In 1975 Hill just out of prison began working for a Houston radio station KPFT-FM which he co-founded in 1968, where he hosted a show about gay issues. Sometimes the show would get calls from homophobic listeners who threatened to murder Hill, and Hill would flippantly give the threatening callers directions to the radio station studio.

Hill and others organized Houston's first gay pride parade in June 1976, which attracted around 120 supporters.

Anita Bryant's 1977 visit to Houston was the catalyst to starting a fervent gay rights movement in Houston. Twelve thousand gay and allied Houstonians came to a protest organized by Hill and the Gay and Lesbian Political Caucus at Bryant's concert of June 14 for the Texas Bar Association in downtown Houston.
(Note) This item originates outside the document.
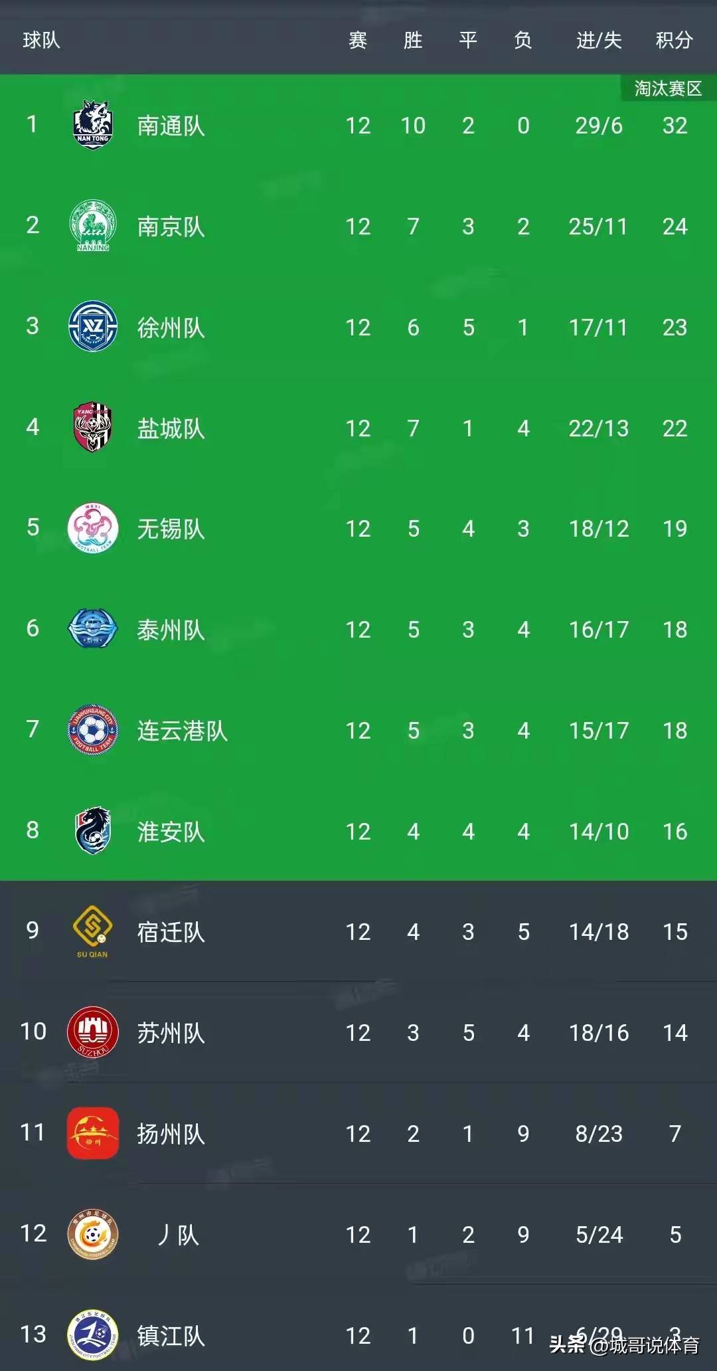Open the red Suzhou team badge
Screen dimensions: 717x1371
coord(93,1032)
In 1978 Hill organized what is called Town Hall Meeting I, a meeting of around 4,000 LGBTQ people held in the Astro Arena. This meeting served as the precursor to many Houston area LGBTQ organizations, including the Montrose Center and the Gay and Lesbian Switchboard of Houston.

In 1991 Paul Broussard, a 27-year-old gay Houstonian, was murdered by a group of men on the street. Hill insisted that the murder was a hate crime or "gay bashing" and urged the media to pay attention. He also helped organize Queer Nation, a queer activist group, to protest the murder and the police's apathy. Hill was active in keeping the case in the public eye and called for the strong punishment of the perpetrators.
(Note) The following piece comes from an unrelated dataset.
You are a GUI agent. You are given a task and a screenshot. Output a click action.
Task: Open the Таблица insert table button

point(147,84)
Hill was also involved with the Supreme Court case Lawrence v. Texas which is known for striking down sodomy laws in the United States. Hill helped the men involved with the case through getting their trial to the Supreme Court.

Hill was also an activist for those living with HIV and AIDS, and served on the board of directors for the FAIR Foundation. In 1979 Hill began helping the first people he knew with HIV/AIDS, although at the time the physicians did not know that they were living with HIV/AIDS, but believed that they had Kaposi's sarcoma. It is now known that Kaposi's sarcoma can be developed when one has HIV, although it was several years before AIDS was named, initially having been called gay-related immune deficiency (GRID), a term Hill and others fought against. Hill is credited as authoring the first safe-sex pamphlet in the United States to help stop the spread of HIV and AIDS, which was circulated by the group Citizens for Human Equality in 1982.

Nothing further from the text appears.